Species Abbreviations Table

Species Abbreviation
campylobacter jejuni c. jejuni
campylobacter jejuni c.jejuni
campylobacter jejuni c jejuni
campylobacter jejuni cjejuni
campylobacter coli c. coli
campylobacter coli c.coli
campylobacter coli c coli
campylobacter coli ccoli
escherichia coli e. coli
escherichia coli e.coli
escherichia coli e coli
escherichia coli ecoli
salmonella enterica s. enterica
salmonella enterica s.enterica
salmonella enterica s enterica
salmonella enterica senterica

Web-server

A webserver implementing the methods is available at the CGE website and can be found here: https://cge.food.dtu.dk/services/ResFinder/

ResFinder result files

ResFinder outputs several files. A brief description of these is given below.

  • pheno_table_species.txt: table with species specific AMR phenotypes.
  • pheno_table.txt: table with all AMR phenotypes.
  • PointFinder_prediction.txt: tab seperated table. 1 is given to a predicted resistance against an antibiotic class, 0 is given to not resistance detected.
  • PointFinder_results.txt: tab seperated table with predicted point mutations leading to antibiotic resistance.
  • PointFinder_table.txt: predicted point mutations grouped into genes to which they belong.
  • ResFinder_Hit_in_genome_seq.fsa: fasta sequence of resistance gene hits found in the input data (query).
  • ResFinder_Resistance_gene_seq.fsa: fasta sequence of resistance gene hits found in the database (reference).
  • ResFinder_results_table.txt: predicted resistance genes grouped by antibiotic class.
  • ResFinder_results_tab.txt: tab seperated table with predicted resistance genes.
  • ResFinder_results.txt: predicted resistance genes grouped by antibiotic class and hit alignments to reference resistance genes.
  • <input_filename>.json: Output written to a CGE standardized json file.

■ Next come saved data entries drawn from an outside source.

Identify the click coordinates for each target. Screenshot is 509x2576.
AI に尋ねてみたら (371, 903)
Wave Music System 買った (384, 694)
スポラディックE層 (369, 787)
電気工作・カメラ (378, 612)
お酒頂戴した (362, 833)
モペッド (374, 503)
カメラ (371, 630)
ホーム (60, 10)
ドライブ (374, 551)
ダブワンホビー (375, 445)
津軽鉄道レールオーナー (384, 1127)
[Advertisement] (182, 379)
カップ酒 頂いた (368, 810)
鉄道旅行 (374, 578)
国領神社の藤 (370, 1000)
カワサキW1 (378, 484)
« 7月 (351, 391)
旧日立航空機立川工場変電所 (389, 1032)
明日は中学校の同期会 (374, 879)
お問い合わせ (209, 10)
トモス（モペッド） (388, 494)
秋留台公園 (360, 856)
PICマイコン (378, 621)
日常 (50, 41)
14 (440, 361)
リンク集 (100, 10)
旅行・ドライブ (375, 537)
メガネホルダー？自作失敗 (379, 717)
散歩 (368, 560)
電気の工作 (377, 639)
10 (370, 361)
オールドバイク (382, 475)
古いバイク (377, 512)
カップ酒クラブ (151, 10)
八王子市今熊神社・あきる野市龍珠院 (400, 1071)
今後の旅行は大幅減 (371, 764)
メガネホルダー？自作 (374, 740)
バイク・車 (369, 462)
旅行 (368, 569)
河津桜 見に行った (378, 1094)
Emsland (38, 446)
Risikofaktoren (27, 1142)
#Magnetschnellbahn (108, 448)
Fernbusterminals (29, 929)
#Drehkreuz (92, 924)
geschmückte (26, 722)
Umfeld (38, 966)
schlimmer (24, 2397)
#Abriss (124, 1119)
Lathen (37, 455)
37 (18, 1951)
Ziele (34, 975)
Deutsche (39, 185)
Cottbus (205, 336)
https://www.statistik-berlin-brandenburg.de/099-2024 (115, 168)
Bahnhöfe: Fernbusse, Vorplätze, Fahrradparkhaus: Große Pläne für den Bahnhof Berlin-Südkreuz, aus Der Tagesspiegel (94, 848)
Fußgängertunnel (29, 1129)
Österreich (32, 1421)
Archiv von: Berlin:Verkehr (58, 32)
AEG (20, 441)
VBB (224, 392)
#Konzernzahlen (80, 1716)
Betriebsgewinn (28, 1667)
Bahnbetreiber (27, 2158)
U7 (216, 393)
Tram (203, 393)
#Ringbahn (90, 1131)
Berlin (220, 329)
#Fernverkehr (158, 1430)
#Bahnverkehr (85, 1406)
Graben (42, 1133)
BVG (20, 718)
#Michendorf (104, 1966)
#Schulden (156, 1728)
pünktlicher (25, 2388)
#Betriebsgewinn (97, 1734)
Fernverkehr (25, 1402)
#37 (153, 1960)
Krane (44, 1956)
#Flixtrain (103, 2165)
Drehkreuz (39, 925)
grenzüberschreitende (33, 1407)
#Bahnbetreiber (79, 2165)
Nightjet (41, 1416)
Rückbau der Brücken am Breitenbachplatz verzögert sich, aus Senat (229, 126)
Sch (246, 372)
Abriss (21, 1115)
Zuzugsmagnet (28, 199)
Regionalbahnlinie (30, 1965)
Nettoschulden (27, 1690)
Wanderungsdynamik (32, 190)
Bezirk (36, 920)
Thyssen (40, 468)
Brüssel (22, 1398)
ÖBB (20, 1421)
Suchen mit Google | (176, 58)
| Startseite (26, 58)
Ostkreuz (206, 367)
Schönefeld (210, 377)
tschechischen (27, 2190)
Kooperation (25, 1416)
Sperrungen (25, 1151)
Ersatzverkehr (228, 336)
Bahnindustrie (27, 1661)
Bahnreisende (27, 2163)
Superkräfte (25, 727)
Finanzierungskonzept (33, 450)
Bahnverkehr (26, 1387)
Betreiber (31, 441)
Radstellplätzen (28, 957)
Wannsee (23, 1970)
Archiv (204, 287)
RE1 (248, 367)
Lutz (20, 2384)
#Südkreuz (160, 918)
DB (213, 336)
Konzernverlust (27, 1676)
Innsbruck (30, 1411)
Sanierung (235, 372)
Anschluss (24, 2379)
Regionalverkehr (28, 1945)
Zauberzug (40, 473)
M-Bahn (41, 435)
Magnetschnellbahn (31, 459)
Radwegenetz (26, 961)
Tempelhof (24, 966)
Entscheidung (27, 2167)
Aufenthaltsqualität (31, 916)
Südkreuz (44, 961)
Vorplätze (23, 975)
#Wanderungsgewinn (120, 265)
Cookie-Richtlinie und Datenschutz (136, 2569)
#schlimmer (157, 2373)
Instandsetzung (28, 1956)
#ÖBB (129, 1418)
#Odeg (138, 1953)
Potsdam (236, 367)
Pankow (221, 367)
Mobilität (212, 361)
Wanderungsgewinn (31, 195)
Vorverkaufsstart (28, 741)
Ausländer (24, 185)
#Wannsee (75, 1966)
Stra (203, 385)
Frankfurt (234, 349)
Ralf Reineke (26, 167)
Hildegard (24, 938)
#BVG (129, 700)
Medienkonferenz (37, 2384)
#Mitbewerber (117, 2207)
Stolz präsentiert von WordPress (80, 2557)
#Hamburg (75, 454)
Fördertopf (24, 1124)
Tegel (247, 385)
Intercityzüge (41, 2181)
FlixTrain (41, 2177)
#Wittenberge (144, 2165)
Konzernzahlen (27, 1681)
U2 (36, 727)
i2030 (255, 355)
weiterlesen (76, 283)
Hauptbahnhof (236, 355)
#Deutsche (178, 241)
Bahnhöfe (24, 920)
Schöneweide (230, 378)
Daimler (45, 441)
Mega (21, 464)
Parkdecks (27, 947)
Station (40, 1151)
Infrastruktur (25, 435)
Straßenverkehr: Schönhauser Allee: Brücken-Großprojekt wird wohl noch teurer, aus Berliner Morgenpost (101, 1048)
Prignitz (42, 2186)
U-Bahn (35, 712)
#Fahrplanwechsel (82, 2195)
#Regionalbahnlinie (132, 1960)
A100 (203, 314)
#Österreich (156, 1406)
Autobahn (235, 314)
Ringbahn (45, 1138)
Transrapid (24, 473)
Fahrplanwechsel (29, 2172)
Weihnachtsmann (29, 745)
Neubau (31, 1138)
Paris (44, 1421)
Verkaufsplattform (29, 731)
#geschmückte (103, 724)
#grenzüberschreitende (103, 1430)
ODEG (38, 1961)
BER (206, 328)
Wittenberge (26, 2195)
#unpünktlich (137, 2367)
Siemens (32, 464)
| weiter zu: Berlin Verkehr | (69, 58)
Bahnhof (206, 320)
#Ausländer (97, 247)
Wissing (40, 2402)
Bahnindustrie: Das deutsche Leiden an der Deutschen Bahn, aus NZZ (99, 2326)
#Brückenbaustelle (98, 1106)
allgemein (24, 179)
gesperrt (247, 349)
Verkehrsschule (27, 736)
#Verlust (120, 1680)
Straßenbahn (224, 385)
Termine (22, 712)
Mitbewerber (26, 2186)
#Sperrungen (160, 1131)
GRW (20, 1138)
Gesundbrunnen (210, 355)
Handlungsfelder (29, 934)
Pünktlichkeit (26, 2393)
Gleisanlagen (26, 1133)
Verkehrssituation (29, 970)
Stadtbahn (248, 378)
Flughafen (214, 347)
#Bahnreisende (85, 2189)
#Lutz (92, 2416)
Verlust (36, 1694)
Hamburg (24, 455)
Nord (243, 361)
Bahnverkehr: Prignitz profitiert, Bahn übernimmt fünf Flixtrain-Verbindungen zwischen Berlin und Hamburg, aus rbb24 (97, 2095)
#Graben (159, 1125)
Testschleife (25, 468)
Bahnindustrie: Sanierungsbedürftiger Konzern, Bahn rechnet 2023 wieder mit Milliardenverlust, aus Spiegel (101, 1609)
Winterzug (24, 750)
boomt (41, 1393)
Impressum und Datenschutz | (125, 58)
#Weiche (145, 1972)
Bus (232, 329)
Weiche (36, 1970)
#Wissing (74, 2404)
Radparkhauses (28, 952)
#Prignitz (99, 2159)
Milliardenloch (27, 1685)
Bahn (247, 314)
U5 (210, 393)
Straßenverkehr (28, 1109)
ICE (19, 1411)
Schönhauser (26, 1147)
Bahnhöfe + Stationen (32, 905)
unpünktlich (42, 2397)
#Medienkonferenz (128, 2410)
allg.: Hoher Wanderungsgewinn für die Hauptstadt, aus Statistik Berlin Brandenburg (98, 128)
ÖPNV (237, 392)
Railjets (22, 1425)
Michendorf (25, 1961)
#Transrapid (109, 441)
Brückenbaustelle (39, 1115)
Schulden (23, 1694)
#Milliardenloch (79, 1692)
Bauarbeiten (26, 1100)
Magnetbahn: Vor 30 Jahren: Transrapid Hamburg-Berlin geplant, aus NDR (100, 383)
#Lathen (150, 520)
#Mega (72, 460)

All results can be derived from this file. The format is defined here: https://bitbucket.org/genomicepidemiology/cgelib/src/master/src/cgelib/output/templates_json/beone/

Citation

When using the method please cite:

ResFinder 4.0 for predictions of phenotypes from genotypes.
Bortolaia V, Kaas RS, Ruppe E, Roberts MC, Schwarz S, Cattoir V, Philippon A, Allesoe RL, Rebelo AR, Florensa AR, Fagelhauer L, Chakraborty T, Neumann B, Werner G, Bender JK, Stingl K, Nguyen M, Coppens J, Xavier BB, Malhotra-Kumar S, Westh H, Pinholt M, Anjum MF, Duggett NA, Kempf I, Nykasenoja S, Olkkola S, Wieczorek K, Amaro A, Clemente L, Mossong J, Losch S, Ragimbeau C, Lund O, Aarestrup FM. Journal of Antimicrobial Chemotherapy. 2020 Aug 11.
PMID: 32780112 doi: 10.1093/jac/dkaa345
[Epub ahead of print]

References

  1. Camacho C, Coulouris G, Avagyan V, Ma N, Papadopoulos J, Bealer K, Madden TL. BLAST+: architecture and applications. BMC Bioinformatics 2009; 10:421.
  2. Clausen PTLC, Aarestrup FM, Lund O. Rapid and precise alignment of raw reads against redundant databases with KMA. BMC Bioinformatics 2018; 19:307.

License

Licensed under the Apache License, Version 2.0 (the "License"); you may not use this file except in compliance with the License. You may obtain a copy of the License at

http://www.apache.org/licenses/LICENSE-2.0

Unless required by applicable law or agreed to in writing, software distributed under the License is distributed on an "AS IS" BASIS, WITHOUT WARRANTIES OR CONDITIONS OF ANY KIND, either express or implied. See the License for the specific language governing permissions and limitations under the License.